Depuis sa nomination en Août 2016 en qualité de Président Directeur Général de la Pharmacie Populaire du Mali(PPM), Dr Moussa Sanogo ne cesse de multiplier les actions pour redonner un nouveau souffle de vie à cette structure d’Etat stratégique dans le système sanitaire du pays. Aujourd’hui, grâce à la maitrise de la gestion et l’engagement de l’ensemble du personnel, la PPM renait de ses cendres au grand bonheur de la population malienne. Outre la réhabilitation de la structure, ce sont de grands chantiers en cours d’exécution pour combler les attentes. Dans cette interview inclusive qu’il a bien voulu nous accorder, le Patron de la PPM, sans complaisance, a laissé parler son cœur.

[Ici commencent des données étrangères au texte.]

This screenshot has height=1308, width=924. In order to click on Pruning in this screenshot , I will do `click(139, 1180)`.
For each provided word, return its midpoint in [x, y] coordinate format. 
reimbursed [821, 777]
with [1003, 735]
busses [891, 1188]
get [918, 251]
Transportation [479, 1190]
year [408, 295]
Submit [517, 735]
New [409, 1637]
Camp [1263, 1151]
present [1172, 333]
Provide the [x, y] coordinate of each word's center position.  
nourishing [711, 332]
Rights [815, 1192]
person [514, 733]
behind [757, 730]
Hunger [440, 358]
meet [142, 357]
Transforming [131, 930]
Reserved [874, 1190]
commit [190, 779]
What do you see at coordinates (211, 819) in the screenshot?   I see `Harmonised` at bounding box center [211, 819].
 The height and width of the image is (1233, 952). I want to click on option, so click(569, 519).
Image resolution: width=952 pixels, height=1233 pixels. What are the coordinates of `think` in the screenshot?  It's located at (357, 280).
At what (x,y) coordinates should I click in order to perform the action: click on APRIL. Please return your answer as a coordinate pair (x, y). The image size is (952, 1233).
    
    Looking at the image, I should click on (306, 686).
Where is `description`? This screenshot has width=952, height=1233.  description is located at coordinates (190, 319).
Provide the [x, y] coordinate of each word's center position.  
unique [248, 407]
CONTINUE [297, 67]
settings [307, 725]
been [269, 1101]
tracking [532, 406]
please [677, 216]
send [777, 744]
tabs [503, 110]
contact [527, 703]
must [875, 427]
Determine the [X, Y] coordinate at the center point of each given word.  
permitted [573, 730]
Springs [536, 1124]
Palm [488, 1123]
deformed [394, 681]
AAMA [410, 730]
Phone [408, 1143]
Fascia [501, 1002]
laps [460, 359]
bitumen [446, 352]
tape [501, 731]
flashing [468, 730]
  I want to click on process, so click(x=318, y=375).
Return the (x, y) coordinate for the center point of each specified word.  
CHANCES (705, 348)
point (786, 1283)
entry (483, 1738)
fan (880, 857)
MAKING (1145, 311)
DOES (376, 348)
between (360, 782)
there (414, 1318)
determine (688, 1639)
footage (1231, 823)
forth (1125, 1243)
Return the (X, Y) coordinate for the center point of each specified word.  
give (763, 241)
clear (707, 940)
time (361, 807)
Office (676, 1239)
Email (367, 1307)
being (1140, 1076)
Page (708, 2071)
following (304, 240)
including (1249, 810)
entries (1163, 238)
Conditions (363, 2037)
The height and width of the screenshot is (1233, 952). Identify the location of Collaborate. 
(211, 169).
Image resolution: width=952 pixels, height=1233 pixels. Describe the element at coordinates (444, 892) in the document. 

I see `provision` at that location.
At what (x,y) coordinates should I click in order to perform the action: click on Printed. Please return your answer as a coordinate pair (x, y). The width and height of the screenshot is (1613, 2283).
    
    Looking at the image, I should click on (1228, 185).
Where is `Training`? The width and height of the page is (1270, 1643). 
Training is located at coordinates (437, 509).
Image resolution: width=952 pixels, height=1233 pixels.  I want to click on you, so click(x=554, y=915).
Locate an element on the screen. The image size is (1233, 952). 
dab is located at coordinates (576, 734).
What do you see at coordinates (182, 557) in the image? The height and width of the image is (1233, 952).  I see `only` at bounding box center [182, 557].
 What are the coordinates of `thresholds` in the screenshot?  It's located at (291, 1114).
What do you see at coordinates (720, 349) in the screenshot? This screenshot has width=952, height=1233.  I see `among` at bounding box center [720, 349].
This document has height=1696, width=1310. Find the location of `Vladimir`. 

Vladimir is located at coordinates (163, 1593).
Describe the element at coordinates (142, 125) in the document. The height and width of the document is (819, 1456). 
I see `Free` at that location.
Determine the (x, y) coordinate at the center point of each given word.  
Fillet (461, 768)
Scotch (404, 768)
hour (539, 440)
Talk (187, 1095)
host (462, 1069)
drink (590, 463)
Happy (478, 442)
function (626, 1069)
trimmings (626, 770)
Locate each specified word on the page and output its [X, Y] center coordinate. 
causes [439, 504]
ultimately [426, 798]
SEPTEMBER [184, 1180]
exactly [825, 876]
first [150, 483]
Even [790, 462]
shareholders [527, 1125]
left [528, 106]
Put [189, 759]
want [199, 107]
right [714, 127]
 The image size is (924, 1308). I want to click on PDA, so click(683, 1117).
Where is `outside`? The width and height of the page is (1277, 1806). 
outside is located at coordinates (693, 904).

La Lettre du Peuple : Que faut-il entendre par Pharmacie Populaire du Mali ?
Dr Moussa Sanogo,
« En fait la Pharmacie Populaire du Mali comme j’ai l’habitude de le rappeler est une vieille société qui a été créée le 5octobre 1960, moins de deux semaines après la proclamation de l’indépendance. Depuis, elle continue à travailler pour servir le Mali et nos populations à travers ses missions. Ces missions, c’est de rendre d’abord disponibles les médicaments essentiels sur tout le territoire national et les dispositifs médicaux. Quand on parle de dispositifs médicaux, autrement dit dans le discours populaire, c’est tout ce qui soigne et qui n’est pas médicament. Vous avez les consommables médicaux, les équipements médicaux et tout le reste qui concoure à rétablir l’état de santé et à soigner. Conformément à ces missions, la PPM est l’outil privilégié de la politique pharmaceutique nationale. C’est aussi l’instrument de mise en œuvre du contrat-plan Etat-Pharmacie Populaire du Mali. La PPM permet le respect du schéma directeur d’approvisionnement et de distribution en médicaments essentiels en République du Mali. Nous sommes une centrale nationale d’achats des médicaments essentiels et des dispositifs médicaux qui depuis 1960, continue à servir les populations.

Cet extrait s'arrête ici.